Görev tanımı: Aşağıdaki kayıtlardaki satırları, boş olanları atlayarak bir Markdown tablosuna dönüştürün. Tablonun "Sıra" sütununda satır numarası, "Satır" sütununda ise satırın kendisi yer alsın.

*****

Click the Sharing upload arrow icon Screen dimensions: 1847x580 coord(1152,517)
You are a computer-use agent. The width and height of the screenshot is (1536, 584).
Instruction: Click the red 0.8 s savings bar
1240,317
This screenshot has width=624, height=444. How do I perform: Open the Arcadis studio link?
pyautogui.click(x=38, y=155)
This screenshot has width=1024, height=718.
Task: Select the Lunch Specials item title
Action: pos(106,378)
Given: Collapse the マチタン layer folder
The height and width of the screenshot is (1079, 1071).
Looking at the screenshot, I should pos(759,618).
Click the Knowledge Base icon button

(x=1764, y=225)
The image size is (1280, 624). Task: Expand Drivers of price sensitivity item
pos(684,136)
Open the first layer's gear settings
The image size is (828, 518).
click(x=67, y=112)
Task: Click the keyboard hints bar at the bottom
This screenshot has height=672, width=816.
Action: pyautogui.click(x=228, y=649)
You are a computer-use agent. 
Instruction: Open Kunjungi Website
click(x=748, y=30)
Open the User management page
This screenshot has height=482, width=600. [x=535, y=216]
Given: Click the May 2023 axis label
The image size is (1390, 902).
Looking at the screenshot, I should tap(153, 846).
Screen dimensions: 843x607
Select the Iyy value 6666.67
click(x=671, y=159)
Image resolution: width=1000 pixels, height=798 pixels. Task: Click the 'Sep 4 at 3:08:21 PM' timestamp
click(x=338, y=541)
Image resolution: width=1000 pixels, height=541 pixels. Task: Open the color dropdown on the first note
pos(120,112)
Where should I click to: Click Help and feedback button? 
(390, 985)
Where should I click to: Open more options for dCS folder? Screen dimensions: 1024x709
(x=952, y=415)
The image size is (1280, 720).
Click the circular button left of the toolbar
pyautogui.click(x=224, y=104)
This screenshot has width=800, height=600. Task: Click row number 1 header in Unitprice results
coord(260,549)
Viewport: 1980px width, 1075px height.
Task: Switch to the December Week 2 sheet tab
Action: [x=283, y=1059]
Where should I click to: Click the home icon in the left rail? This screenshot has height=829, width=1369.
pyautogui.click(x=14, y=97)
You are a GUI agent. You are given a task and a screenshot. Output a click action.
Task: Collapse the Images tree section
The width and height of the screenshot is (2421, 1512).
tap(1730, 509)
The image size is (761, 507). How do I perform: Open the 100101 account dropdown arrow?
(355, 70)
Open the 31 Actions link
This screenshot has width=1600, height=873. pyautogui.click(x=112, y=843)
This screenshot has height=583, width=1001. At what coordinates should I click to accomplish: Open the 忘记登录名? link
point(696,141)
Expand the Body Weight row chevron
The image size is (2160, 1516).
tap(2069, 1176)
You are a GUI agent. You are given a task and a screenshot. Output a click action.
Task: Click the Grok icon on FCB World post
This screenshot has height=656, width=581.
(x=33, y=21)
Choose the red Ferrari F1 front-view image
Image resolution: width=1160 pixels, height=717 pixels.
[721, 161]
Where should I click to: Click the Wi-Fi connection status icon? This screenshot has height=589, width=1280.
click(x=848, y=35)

*****

Sorunun yanıtı:
| Sıra | Satır |
|---|---|
| 1 | Click the Sharing upload arrow icon Screen dimensions: 1847x580 coord(1152,517) |
| 2 | You are a computer-use agent. The width and height of the screenshot is (1536, 584). |
| 3 | Instruction: Click the red 0.8 s savings bar |
| 4 | 1240,317 |
| 5 | This screenshot has width=624, height=444. How do I perform: Open the Arcadis studio link? |
| 6 | pyautogui.click(x=38, y=155) |
| 7 | This screenshot has width=1024, height=718. |
| 8 | Task: Select the Lunch Specials item title |
| 9 | Action: pos(106,378) |
| 10 | Given: Collapse the マチタン layer folder |
| 11 | The height and width of the screenshot is (1079, 1071). |
| 12 | Looking at the screenshot, I should pos(759,618). |
| 13 | Click the Knowledge Base icon button |
| 14 | (x=1764, y=225) |
| 15 | The image size is (1280, 624). Task: Expand Drivers of price sensitivity item |
| 16 | pos(684,136) |
| 17 | Open the first layer's gear settings |
| 18 | The image size is (828, 518). |
| 19 | click(x=67, y=112) |
| 20 | Task: Click the keyboard hints bar at the bottom |
| 21 | This screenshot has height=672, width=816. |
| 22 | Action: pyautogui.click(x=228, y=649) |
| 23 | You are a computer-use agent.  |
| 24 | Instruction: Open Kunjungi Website |
| 25 | click(x=748, y=30) |
| 26 | Open the User management page |
| 27 | This screenshot has height=482, width=600. [x=535, y=216] |
| 28 | Given: Click the May 2023 axis label |
| 29 | The image size is (1390, 902). |
| 30 | Looking at the screenshot, I should tap(153, 846). |
| 31 | Screen dimensions: 843x607 |
| 32 | Select the Iyy value 6666.67 |
| 33 | click(x=671, y=159) |
| 34 | Image resolution: width=1000 pixels, height=798 pixels. Task: Click the 'Sep 4 at 3:08:21 PM' timestamp |
| 35 | click(x=338, y=541) |
| 36 | Image resolution: width=1000 pixels, height=541 pixels. Task: Open the color dropdown on the first note |
| 37 | pos(120,112) |
| 38 | Where should I click to: Click Help and feedback button?  |
| 39 | (390, 985) |
| 40 | Where should I click to: Open more options for dCS folder? Screen dimensions: 1024x709 |
| 41 | (x=952, y=415) |
| 42 | The image size is (1280, 720). |
| 43 | Click the circular button left of the toolbar |
| 44 | pyautogui.click(x=224, y=104) |
| 45 | This screenshot has width=800, height=600. Task: Click row number 1 header in Unitprice results |
| 46 | coord(260,549) |
| 47 | Viewport: 1980px width, 1075px height. |
| 48 | Task: Switch to the December Week 2 sheet tab |
| 49 | Action: [x=283, y=1059] |
| 50 | Where should I click to: Click the home icon in the left rail? This screenshot has height=829, width=1369. |
| 51 | pyautogui.click(x=14, y=97) |
| 52 | You are a GUI agent. You are given a task and a screenshot. Output a click action. |
| 53 | Task: Collapse the Images tree section |
| 54 | The width and height of the screenshot is (2421, 1512). |
| 55 | tap(1730, 509) |
| 56 | The image size is (761, 507). How do I perform: Open the 100101 account dropdown arrow? |
| 57 | (355, 70) |
| 58 | Open the 31 Actions link |
| 59 | This screenshot has width=1600, height=873. pyautogui.click(x=112, y=843) |
| 60 | This screenshot has height=583, width=1001. At what coordinates should I click to accomplish: Open the 忘记登录名? link |
| 61 | point(696,141) |
| 62 | Expand the Body Weight row chevron |
| 63 | The image size is (2160, 1516). |
| 64 | tap(2069, 1176) |
| 65 | You are a GUI agent. You are given a task and a screenshot. Output a click action. |
| 66 | Task: Click the Grok icon on FCB World post |
| 67 | This screenshot has height=656, width=581. |
| 68 | (x=33, y=21) |
| 69 | Choose the red Ferrari F1 front-view image |
| 70 | Image resolution: width=1160 pixels, height=717 pixels. |
| 71 | [721, 161] |
| 72 | Where should I click to: Click the Wi-Fi connection status icon? This screenshot has height=589, width=1280. |
| 73 | click(x=848, y=35) |